Written by Silusapho Nyanda

Growing fruit – and helping surrounding community – is the aim of a Western Cape family-owned farming business.

An award-winning farming enterprise is opening doors of opportunities for its employees.Marilyn Siegel is passionate about empowering farmworkers.

Based in Grabouw in the Western Cape, Nitaflo (Pty) Ltd, trading as Protea Farm, employs 23 permanent staff members, 12 of whom are young people, and 30 seasonal workers.

Farm owner Marilyn Siegel’s (43) passion to develop farmworkers started after seeing her father Edward van Niekerk, a former farmworker grow to owning his farm. She explained that her father was a farmworker who received skills training that helped him run the Protea Farm which has now been turned into a family business.

“Watching my father succeed from farmworker to farm owner motivated my decision to also empower my employees.” Siegels also said that her staff members participated in an irrigation training session hosted by the Department of Rural Development and Land Reform (DRDLR) and also underwent firefighting training.

At the beginning of 2019, one of the farm’s general workers indicated that he hoped to study further and not only was he assisted with his application, but Protea Farm also helped his adult daughter with her application.

Collected data:
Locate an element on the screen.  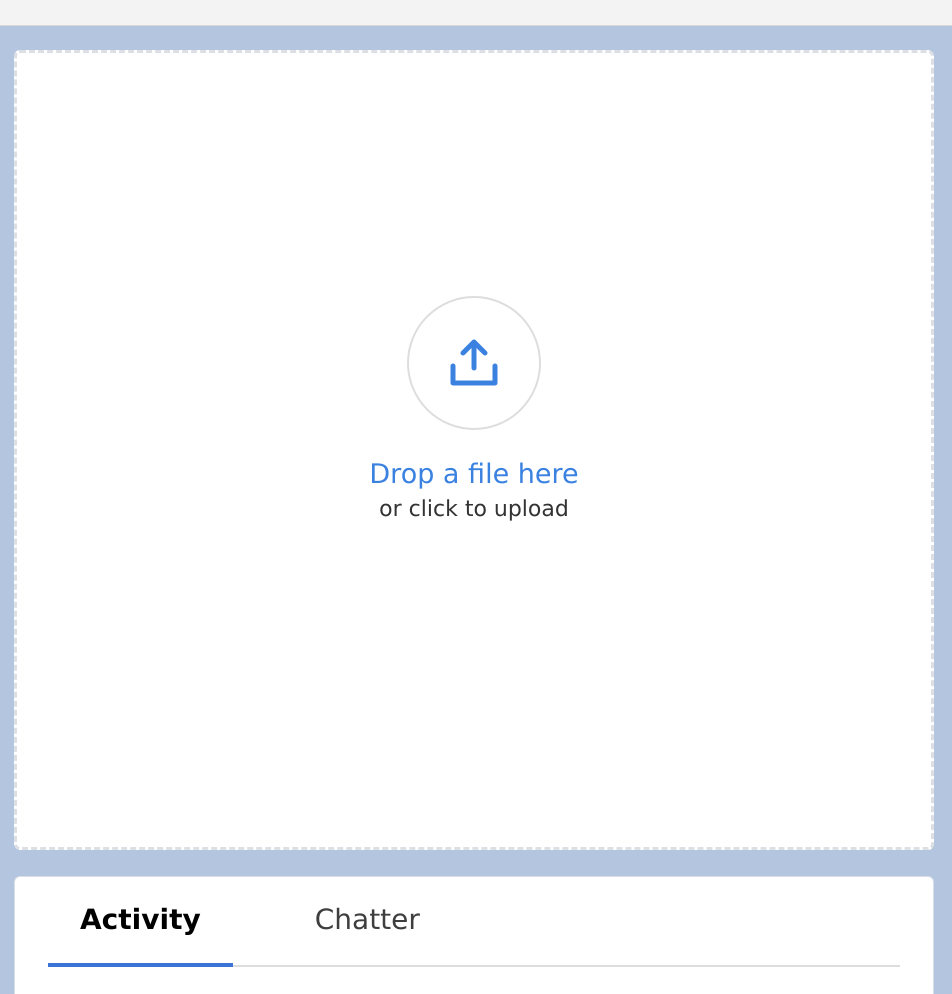
tab: Activity is located at coordinates (140, 933).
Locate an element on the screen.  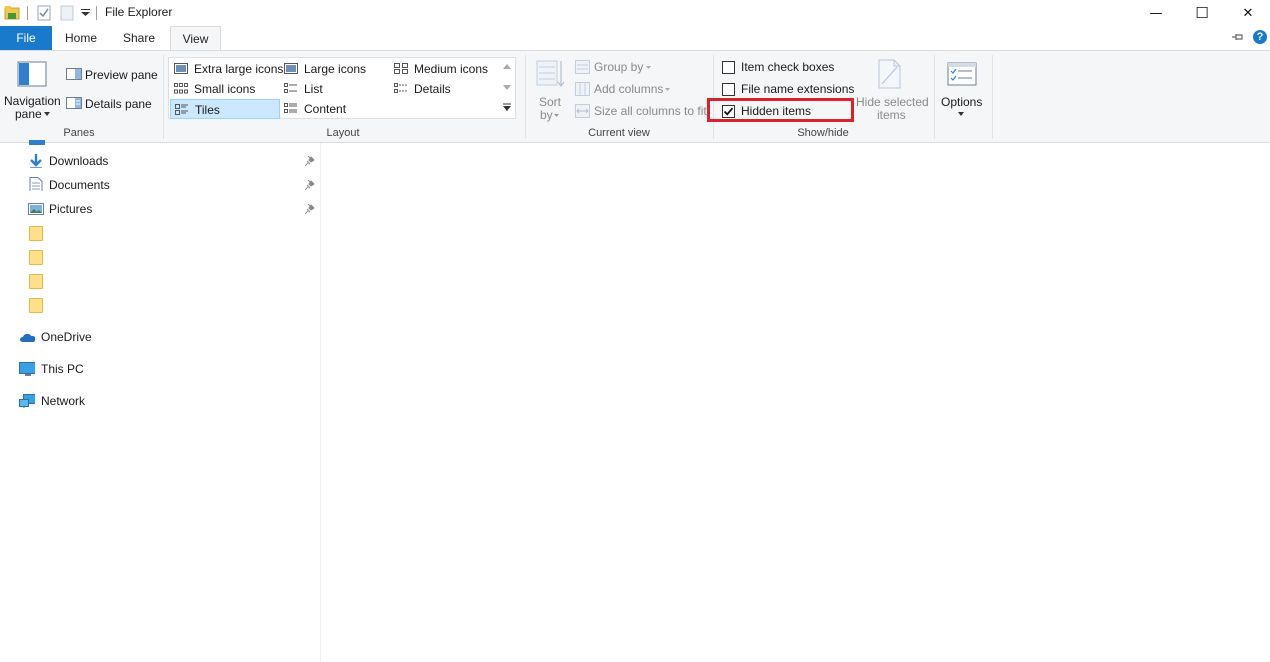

Work to complete:
**a)** Reproduce the passage about Protea Farm between "Growing fruit –" and "a family business.", inclusive, swapping "seasonal" for "temporary".
**b)** According to the Protea Farm article, how many permanent staff members does the farm employ?
**c)** Using the Protea Farm article, explain why Marilyn Siegel wants to develop her farmworkers.

Completed exercise:
**a)**
Growing fruit – and helping surrounding community – is the aim of a Western Cape family-owned farming business.

An award-winning farming enterprise is opening doors of opportunities for its employees.Marilyn Siegel is passionate about empowering farmworkers.

Based in Grabouw in the Western Cape, Nitaflo (Pty) Ltd, trading as Protea Farm, employs 23 permanent staff members, 12 of whom are young people, and 30 temporary workers.

Farm owner Marilyn Siegel’s (43) passion to develop farmworkers started after seeing her father Edward van Niekerk, a former farmworker grow to owning his farm. She explained that her father was a farmworker who received skills training that helped him run the Protea Farm which has now been turned into a family business.

**b)** 23 permanent staff members.

**c)** She saw her father, Edward van Niekerk, go from farmworker to owner of his own farm after receiving skills training. Watching him succeed motivated her decision to empower her own employees.